Korean-Style Zucchini and Bell Pepper Salad

The most delicious recipe, without heat treatment! Zucchini with bell peppers in Korean can be made literally an hour before the holiday. To have a bright, fresh, aromatic cold appetizer on the table.
cook time: 20 min
Isla Thatcher
Korean-Style Zucchini and Bell Pepper Salad

Nutrition Facts (per serving)

73
Calories
5g
Fat
7g
Carbs
1g
Protein

Ingredients (8 portions)

Basic:

Garlic 3 clove
Sugar 1 tbsp
Salt 0.5 tsp
Carrot 200 g
Vegetable oil 3 tbsp
Dry spices (Korean carrot spice mixture) 20 g
Vinegar 3 tsp
bell pepper 1 pc
Dill 30 g
Basil 20 g
Young zucchini 800 g

Recipe instructions

Step 1

Step 1
How to make zucchini with bell peppers in Korean? Prepare the products according to the list. Wash the vegetables thoroughly and dry with paper towels. Same with fresh herbs.

Step 2

Step 2
If you, like me, have young zucchini, then you do not need to peel it; immediately cut it into thin strips using a special knife or Korean carrot grater. It is important that the zucchini has no seeds inside.

Step 3

Step 3
Peel the carrots. In the same way, cut the peeled carrots into thin strips.

Step 4

Step 4
Cut the sweet pepper into thin strips with a sharp knife.

Step 5

Step 5
Finely chop the dill and basil.

Step 6

Step 6
Combine chopped zucchini, carrots, sweet peppers and herbs, add peeled garlic passed through a press.

Step 7

Step 7
Season the salad with salt, sugar, Korean carrot spices, vinegar and vegetable oil.
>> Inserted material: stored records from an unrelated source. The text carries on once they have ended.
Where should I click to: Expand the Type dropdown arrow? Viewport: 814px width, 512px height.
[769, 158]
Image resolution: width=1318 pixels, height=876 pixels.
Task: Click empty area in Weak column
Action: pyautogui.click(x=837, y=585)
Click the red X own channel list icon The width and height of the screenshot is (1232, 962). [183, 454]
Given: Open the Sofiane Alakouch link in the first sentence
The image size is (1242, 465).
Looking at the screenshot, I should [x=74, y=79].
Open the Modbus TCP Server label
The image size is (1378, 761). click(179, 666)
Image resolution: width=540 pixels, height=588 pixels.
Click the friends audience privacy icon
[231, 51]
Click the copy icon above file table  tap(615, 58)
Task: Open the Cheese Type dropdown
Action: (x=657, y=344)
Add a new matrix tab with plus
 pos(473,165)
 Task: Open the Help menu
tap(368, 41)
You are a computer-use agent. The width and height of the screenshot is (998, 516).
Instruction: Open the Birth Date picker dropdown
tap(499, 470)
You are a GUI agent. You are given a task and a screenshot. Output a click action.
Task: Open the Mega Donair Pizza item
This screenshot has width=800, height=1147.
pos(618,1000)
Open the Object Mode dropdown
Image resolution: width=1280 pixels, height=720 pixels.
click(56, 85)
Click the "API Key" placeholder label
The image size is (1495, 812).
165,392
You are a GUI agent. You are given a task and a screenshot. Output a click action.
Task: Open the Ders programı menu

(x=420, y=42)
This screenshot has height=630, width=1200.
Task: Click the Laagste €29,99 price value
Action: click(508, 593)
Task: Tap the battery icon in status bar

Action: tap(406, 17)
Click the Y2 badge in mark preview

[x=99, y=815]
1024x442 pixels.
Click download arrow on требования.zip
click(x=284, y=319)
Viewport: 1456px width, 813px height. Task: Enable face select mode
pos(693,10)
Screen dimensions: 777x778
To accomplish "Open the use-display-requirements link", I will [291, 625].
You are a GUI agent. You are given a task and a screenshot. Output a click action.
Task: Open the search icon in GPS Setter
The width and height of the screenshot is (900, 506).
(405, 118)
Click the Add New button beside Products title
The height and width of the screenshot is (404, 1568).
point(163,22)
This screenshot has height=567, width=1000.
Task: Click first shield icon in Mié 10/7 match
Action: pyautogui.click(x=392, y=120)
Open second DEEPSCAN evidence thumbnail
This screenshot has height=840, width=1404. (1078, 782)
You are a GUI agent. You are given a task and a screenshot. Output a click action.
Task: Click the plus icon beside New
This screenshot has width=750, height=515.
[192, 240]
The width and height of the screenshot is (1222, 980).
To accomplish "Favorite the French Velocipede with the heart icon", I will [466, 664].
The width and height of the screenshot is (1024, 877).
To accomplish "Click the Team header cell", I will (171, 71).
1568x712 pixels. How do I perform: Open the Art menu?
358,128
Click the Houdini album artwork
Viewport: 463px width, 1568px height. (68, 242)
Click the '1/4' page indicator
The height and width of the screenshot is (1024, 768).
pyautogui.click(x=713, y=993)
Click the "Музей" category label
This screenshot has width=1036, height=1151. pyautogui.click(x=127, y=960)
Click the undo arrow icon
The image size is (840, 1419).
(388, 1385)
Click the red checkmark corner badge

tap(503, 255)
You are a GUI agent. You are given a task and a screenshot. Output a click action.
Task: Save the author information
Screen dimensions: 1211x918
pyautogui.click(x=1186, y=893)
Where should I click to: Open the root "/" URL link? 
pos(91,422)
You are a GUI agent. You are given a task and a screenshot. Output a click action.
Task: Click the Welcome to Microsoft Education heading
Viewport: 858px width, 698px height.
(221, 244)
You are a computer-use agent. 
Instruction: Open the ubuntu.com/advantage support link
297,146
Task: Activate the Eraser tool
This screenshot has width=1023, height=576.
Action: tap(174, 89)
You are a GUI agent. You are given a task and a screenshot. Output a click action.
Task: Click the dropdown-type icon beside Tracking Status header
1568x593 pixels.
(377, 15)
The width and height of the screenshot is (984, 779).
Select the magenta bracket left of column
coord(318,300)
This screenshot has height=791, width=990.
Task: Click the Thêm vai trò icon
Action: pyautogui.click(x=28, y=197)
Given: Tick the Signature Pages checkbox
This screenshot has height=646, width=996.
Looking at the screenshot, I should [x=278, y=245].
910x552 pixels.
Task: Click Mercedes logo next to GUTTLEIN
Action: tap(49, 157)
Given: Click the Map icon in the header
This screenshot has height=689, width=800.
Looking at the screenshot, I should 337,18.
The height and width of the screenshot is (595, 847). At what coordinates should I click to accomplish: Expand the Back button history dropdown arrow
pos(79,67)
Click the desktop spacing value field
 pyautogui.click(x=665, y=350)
Mix the zucchini salad well. To enhance the flavor, some people heat oil in a frying pan with spices and pour hot dressing over the salad. I didnʼt do this.

Step 8

Step 8
Place the finished Korean-style zucchini into a container and press down with a spoon so that it is well saturated with the marinade and spices.

Step 9

Step 9
Cover the container with the salad and store it in the refrigerator.

Step 10

Step 10
After half an hour, zucchini with bell peppers in Korean can be served as a cold appetizer.